Task details: For each line of the data below that holds "computer", copy the line.

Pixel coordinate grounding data
━━━

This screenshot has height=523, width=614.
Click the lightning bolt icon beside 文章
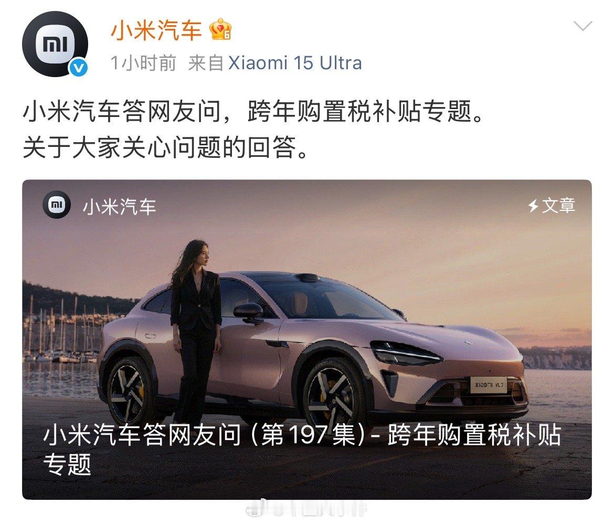coord(533,206)
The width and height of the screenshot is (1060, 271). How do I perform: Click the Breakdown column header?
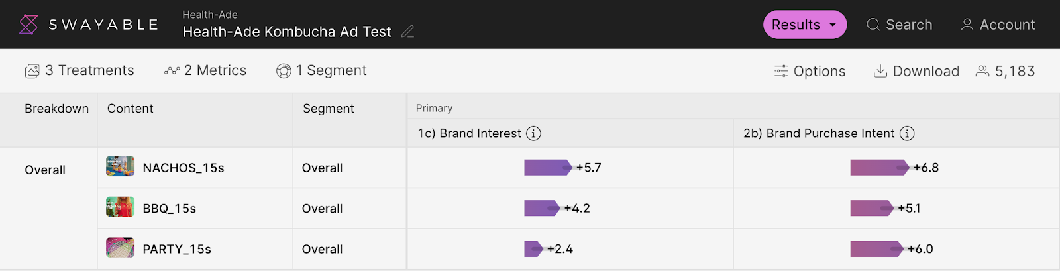(56, 109)
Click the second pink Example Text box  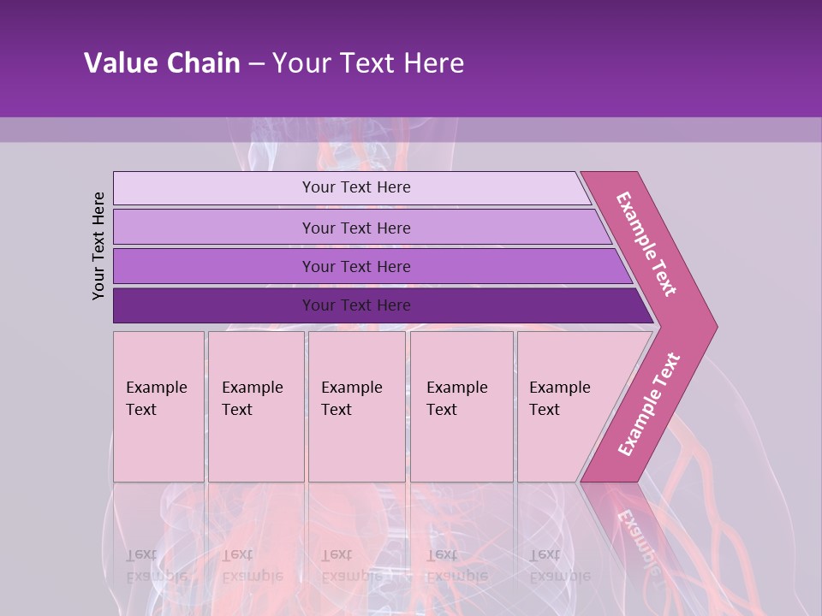point(255,406)
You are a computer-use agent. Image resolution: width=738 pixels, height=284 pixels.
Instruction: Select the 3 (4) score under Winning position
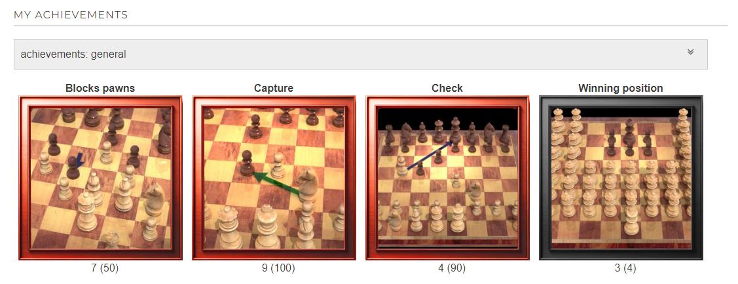(x=625, y=268)
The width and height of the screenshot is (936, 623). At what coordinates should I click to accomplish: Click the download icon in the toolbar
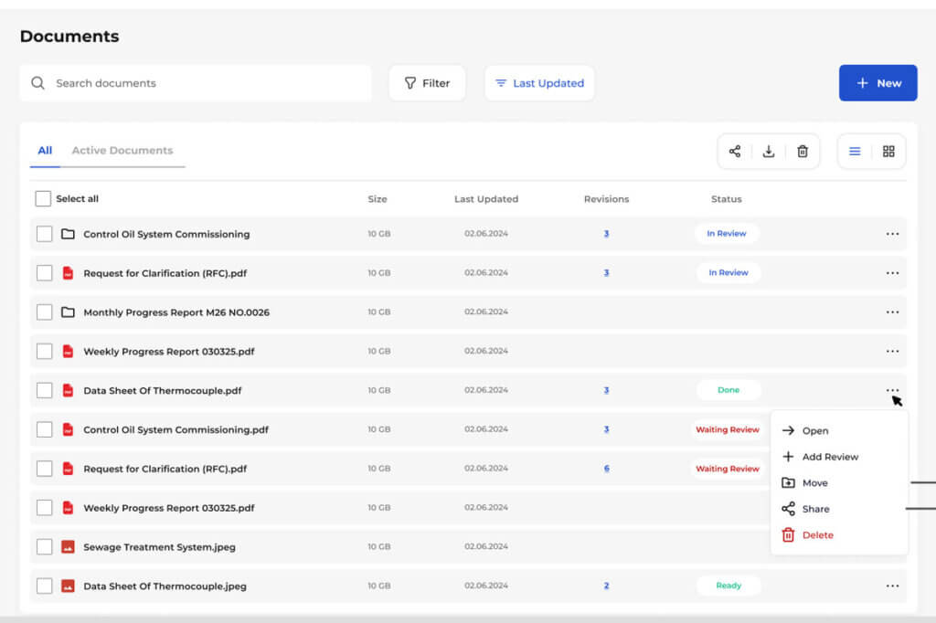(769, 152)
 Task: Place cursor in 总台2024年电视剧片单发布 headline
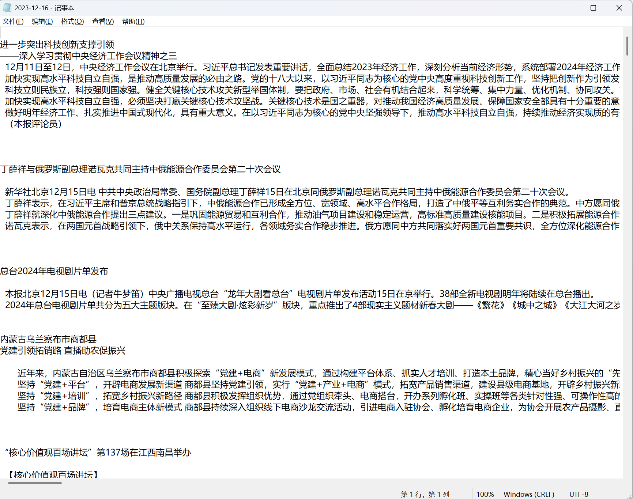click(x=54, y=271)
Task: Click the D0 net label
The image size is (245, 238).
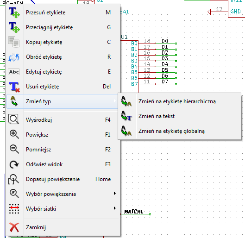Action: [x=165, y=41]
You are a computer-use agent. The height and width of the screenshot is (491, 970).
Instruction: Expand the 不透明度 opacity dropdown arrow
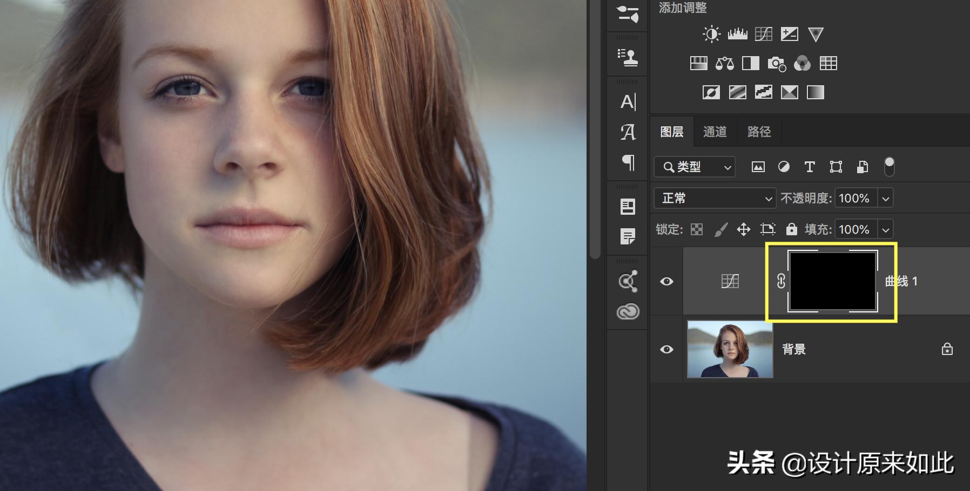pos(886,199)
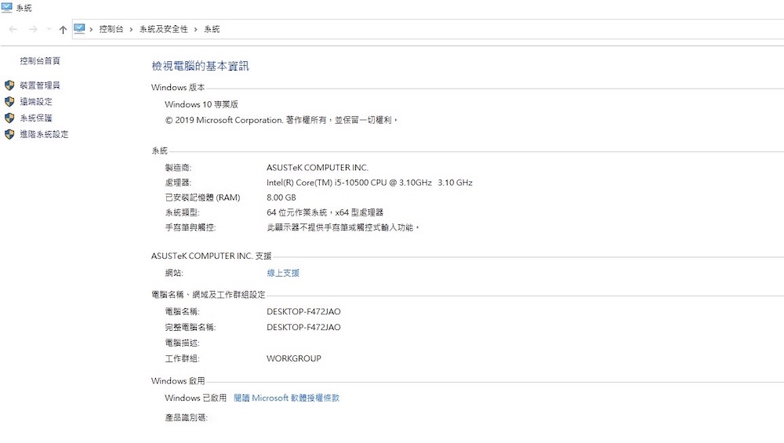
Task: Expand the chevron after 控制台 breadcrumb
Action: pos(132,29)
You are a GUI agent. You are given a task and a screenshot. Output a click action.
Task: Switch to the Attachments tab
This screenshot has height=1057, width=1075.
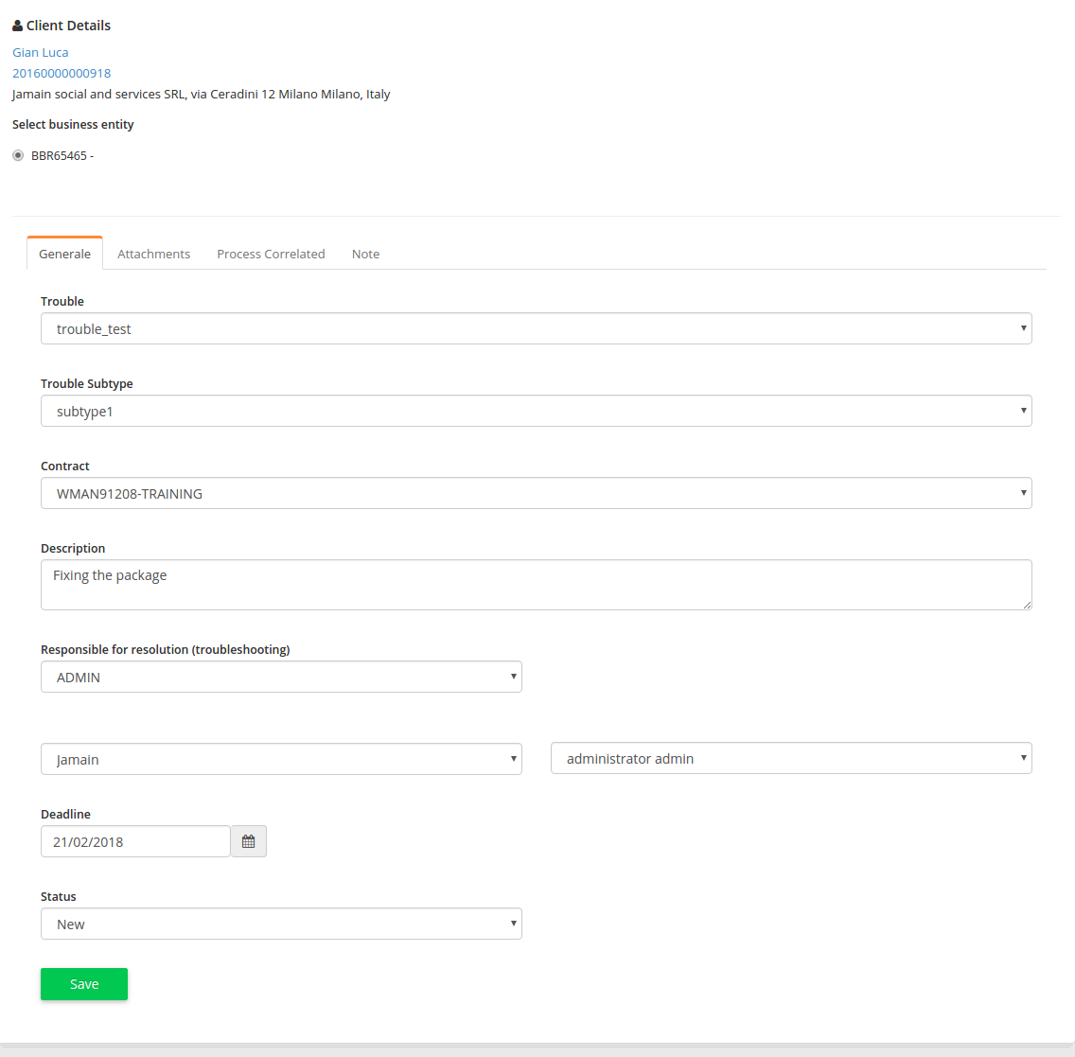click(153, 254)
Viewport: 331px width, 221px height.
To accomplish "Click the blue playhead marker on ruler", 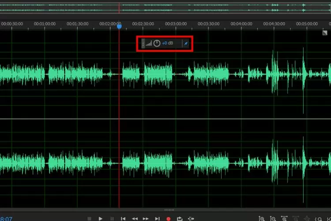I will coord(119,27).
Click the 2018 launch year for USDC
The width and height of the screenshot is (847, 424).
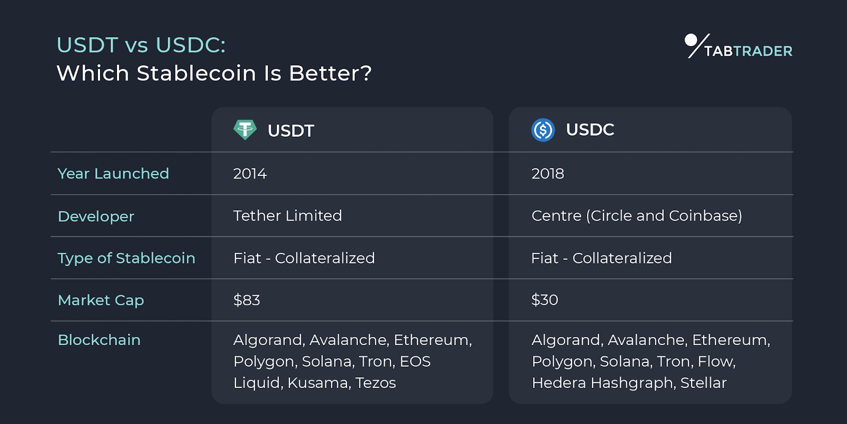547,173
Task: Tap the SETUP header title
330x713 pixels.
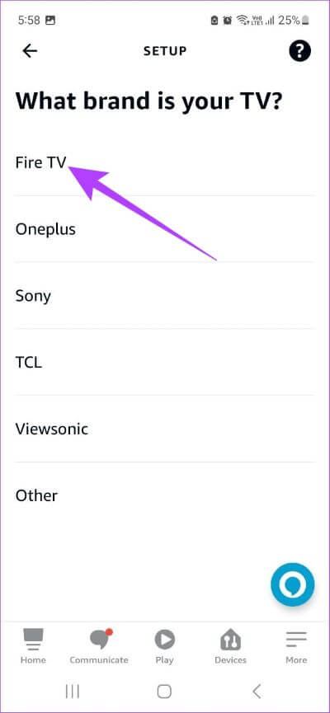Action: [165, 50]
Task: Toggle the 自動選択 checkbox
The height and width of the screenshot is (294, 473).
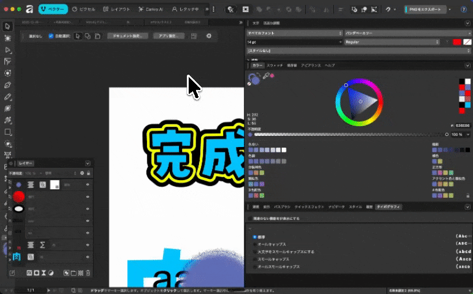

━━━

Solved problem:
You are a computer-use agent. Image resolution: width=738 pixels, height=284 pixels.
You are a computer-use agent. The height and width of the screenshot is (491, 970).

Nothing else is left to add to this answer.